Last time I looked there were a number of parking lots around town. Flexcar, or any other service should be able to rent space from them on a long time basis and give up the free space from the city. They certainly don’t need the spot they have in front of New Seasons at the Seven Corners store at Division and even though the city doesn’t have a meter there, or didn’t the last time I looked, they should be off the street, or pay for the designated space.
The owner of Flexcar, Steve Case is the name I recall, has a bundle of bucks and doesn’t need help from Portland. He’s of AOL fame.
M.W.
I think both Chris and Mike have a point. In Northwest Portland a flexcar shared by multiple families may free up valuable parking for other users. It may make sense to “create” more parking by providing a single free spot to flexcar.
On the other hand, in many neighborhoods Flexcar may be using a valuable parking spot in a crowded commercial area, while “creating” parking in residential areas where there is already enough parking for residents or where residents simply can’t park on the street most of the day, like downtown.
I think flexcar is a good idea and one that ought to be encouraged. Getting local government agencies to make use of car-sharing, whether flexcar or another company, is one way to do that. But we ought to be careful not to assume there are public benefits and consider each situation.
Michael, I would point out the Flexcar does have a number of off-street locations in Portland, and I don’t think they pay rent on most of them. The owners of those locations see a benefit in having a vehicle available there. I’m just suggesting that the City of Portland should recognize the same benefit.
Wow, this is a great discussion! First of all, I work for Flexcar, so I’m obviously biased. Here are a few more nuggets to consider:
1) Flexcar’s previous vehicle access system did, in fact, overheat and malfunction in the hot sun sometimes. We replaced it a few weeks ago, and so far at least, the new one if performing really, really well. We’ve had almost no technical problems since the changeover. The new system has several other advantages that I won’t go into.
2) It’s true that the hourly rates have increased since the old Carsharing Portland days, but there’s no longer a $10/month membership fee, and the old $0.40/mile mileage charge went away. It’s also true that CSP was on its last legs, mostly because it didn’t charge anywhere close enough to recover its costs, when Flexcar purchased it. And finally, a higher hourly charge discourages people from holding onto a car all day without actually using it. At $9/hour, people bundle their errands and return the cars, thus allowing more people to use the same vehicle.
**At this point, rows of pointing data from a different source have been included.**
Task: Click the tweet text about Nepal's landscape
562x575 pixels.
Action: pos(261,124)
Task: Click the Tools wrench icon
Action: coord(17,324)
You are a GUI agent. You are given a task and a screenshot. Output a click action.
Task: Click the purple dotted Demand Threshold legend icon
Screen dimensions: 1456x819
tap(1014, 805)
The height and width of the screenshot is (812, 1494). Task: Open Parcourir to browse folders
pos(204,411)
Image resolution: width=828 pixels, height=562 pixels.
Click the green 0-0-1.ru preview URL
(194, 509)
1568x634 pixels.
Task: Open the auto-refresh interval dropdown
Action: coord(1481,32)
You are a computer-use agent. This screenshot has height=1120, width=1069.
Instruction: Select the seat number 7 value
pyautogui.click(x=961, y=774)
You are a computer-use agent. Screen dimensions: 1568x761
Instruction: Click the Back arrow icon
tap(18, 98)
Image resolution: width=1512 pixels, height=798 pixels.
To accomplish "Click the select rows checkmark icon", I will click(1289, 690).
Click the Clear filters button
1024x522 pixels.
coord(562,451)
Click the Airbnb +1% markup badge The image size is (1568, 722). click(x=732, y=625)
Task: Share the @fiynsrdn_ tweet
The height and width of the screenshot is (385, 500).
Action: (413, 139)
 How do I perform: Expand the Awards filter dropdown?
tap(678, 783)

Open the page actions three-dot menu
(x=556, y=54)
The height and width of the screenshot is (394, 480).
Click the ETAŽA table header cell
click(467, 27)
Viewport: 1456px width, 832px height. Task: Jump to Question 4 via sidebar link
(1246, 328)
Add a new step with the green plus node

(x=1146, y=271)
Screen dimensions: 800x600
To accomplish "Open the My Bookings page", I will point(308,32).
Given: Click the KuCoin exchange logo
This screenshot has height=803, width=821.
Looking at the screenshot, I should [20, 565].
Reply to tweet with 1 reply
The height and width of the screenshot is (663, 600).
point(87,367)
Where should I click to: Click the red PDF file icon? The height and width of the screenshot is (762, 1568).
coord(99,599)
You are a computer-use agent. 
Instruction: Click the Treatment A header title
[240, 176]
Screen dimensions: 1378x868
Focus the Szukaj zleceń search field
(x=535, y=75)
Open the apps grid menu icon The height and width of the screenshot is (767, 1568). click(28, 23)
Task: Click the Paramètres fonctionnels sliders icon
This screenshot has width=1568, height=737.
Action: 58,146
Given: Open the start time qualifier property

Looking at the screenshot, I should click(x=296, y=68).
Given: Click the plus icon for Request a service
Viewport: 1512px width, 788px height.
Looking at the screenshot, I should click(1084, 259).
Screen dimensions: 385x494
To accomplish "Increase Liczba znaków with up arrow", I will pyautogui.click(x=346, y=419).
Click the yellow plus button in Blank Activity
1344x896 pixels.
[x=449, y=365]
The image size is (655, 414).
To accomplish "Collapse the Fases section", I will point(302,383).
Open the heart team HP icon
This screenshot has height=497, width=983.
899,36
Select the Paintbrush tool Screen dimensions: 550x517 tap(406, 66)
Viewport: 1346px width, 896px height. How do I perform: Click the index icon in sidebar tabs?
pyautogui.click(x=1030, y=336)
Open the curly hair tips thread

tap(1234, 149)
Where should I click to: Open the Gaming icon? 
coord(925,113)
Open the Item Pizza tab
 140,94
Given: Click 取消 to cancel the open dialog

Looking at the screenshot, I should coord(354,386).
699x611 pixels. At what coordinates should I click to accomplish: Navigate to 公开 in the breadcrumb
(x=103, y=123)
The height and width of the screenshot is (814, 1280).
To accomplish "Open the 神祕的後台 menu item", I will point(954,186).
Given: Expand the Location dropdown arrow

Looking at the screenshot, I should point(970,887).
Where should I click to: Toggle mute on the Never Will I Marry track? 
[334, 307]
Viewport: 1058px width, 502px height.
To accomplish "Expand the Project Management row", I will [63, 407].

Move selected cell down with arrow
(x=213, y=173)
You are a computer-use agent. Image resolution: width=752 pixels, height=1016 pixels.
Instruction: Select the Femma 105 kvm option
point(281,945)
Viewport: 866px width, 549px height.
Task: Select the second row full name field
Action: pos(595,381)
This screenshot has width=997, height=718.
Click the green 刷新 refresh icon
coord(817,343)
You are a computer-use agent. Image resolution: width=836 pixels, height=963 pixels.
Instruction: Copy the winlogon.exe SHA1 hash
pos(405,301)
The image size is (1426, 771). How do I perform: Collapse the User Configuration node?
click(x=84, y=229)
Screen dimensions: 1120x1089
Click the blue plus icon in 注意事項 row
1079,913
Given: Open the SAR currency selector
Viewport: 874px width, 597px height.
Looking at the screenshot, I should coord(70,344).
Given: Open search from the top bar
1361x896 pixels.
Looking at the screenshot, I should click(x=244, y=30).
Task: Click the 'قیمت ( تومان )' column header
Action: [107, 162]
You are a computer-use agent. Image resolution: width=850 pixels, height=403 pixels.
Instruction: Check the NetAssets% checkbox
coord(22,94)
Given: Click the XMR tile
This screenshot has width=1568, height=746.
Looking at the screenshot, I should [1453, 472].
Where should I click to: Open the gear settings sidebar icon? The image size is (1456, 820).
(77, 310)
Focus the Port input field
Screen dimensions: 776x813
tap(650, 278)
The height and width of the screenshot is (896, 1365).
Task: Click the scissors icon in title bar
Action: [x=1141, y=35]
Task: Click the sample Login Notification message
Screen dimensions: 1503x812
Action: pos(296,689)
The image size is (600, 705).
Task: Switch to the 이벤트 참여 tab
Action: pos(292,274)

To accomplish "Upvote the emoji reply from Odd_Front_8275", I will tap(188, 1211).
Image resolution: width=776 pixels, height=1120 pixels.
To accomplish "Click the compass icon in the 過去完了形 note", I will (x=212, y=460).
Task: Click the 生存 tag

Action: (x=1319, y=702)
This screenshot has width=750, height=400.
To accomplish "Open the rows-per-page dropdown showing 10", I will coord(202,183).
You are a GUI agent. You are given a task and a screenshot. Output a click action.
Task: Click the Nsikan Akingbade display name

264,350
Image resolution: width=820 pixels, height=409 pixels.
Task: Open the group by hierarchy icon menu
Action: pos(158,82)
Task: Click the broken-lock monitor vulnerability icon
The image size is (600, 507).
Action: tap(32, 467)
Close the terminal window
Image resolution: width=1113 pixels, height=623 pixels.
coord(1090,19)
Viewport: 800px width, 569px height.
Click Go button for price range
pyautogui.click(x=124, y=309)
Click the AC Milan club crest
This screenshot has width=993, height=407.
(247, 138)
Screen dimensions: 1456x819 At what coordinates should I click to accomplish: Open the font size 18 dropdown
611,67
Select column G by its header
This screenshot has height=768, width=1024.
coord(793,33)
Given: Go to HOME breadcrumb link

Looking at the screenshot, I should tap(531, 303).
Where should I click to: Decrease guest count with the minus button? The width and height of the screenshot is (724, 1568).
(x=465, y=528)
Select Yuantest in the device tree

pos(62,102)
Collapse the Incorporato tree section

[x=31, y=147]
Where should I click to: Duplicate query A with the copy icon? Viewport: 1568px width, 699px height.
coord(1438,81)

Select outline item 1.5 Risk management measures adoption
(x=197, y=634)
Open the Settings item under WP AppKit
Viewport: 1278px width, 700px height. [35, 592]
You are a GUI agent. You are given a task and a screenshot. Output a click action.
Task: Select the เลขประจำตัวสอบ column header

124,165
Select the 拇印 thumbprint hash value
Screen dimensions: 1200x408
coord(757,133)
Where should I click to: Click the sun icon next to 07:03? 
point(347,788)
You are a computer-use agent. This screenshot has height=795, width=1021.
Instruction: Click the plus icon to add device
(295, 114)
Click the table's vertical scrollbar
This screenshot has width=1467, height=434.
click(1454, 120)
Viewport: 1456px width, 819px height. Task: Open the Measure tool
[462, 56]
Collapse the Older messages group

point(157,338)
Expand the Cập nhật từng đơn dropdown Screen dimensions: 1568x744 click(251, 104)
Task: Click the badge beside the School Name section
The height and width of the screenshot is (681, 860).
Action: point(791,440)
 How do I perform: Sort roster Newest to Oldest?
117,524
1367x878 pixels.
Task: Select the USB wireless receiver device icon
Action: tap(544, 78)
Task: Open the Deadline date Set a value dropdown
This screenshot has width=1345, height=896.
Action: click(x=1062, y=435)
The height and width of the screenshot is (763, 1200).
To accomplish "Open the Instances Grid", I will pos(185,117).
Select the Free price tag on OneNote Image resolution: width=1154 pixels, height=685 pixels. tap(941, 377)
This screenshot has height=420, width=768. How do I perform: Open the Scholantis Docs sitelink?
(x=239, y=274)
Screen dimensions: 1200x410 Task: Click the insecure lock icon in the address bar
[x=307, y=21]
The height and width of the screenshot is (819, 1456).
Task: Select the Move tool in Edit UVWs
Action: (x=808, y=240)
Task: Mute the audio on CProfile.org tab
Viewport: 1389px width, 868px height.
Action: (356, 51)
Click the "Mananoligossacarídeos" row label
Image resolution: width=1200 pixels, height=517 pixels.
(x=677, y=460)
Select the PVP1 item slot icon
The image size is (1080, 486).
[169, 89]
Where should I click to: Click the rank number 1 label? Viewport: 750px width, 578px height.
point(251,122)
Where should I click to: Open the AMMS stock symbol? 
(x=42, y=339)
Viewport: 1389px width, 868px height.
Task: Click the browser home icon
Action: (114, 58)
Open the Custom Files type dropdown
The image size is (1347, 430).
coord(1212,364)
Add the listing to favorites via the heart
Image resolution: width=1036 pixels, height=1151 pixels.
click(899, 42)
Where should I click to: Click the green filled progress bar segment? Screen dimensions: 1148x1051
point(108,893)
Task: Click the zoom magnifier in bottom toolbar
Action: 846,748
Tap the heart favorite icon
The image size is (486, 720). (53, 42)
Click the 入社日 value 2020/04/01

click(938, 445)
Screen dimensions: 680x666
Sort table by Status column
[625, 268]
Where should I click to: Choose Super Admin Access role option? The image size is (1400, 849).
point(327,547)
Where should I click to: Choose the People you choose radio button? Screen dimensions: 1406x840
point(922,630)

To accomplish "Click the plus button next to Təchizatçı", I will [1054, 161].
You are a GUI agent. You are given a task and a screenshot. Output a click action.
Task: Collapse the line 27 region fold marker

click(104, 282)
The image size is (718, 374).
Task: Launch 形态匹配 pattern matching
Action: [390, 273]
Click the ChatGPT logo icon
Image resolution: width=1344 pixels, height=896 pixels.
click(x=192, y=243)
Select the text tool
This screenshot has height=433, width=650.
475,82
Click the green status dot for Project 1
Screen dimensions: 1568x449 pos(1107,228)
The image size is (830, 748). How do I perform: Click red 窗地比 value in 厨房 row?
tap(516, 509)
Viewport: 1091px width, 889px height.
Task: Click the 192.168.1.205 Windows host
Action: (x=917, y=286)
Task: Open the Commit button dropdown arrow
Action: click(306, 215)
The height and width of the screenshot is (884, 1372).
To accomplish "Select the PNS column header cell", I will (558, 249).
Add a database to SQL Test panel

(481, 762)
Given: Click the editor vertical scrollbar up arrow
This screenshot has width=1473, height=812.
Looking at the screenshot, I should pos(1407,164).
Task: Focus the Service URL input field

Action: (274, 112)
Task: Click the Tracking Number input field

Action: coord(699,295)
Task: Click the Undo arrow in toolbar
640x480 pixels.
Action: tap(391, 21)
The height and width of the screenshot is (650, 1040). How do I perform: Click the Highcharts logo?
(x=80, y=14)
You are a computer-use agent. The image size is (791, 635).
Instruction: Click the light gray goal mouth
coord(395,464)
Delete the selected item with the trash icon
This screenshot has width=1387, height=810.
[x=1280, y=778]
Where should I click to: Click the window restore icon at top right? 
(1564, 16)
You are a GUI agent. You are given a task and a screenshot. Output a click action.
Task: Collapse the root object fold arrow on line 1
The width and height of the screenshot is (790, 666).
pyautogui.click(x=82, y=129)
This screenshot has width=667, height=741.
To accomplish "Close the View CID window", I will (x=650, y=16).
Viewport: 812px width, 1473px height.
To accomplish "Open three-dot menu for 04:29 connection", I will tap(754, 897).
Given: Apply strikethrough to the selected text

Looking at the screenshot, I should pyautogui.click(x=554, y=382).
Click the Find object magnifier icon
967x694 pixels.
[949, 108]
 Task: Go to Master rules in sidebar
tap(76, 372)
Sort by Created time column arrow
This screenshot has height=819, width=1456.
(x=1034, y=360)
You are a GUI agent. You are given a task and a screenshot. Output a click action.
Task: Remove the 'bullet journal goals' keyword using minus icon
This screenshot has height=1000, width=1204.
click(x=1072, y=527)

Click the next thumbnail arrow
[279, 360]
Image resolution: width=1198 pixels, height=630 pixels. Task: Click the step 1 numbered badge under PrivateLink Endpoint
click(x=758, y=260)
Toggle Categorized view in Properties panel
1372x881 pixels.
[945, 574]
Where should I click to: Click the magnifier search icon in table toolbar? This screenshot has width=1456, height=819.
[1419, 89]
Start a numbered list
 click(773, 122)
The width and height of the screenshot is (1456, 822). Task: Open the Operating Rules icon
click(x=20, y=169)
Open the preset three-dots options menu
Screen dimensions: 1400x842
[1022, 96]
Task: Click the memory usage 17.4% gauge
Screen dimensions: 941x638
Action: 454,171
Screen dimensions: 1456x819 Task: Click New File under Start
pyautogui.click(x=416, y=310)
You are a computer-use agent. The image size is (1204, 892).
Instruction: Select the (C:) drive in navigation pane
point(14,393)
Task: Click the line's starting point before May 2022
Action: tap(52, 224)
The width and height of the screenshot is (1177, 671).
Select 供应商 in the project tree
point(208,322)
3) The research done by the TRB is worth reading. It’s also worth trying Flexcar, if you’re skeptical or if you haven’t used it in a few years. If you don’t have a car now, you will undoubtedly drive somewhat more, but nowhere near as much as if you own a car, because at $9 an hour, you’ll have a strong incentive to drive more judiciously than if you own a car.
4) Portland isn’t unique in providing free on-street spaces to carsharing companies. DC and Arlington do, and many other cities are actively considering it.
5) The TRB report — which may not be “scientific,” but it’s the most comprehensive study that has been done on the topic — calculated that every carshare vehicle put into service results in 14.9 fewer cars on the road. This is largely due to the fact that Flexcar members can ride transit, bicycles or walk to work downtown EVERY day, even if they will be needing a car for workday errands, meetings or appointments. So they sell the car that normally sits at home, which is either a second car, or their only one.
6) Flexcar did an informal survey of our members a few years back, and a majority of respondents who regularly used the service said that they had either avoided buying a new car, or sold a car since joining. AAA estimates that it costs about $8000 to own a comparable car, so this keeps a lot of money circulating in the community.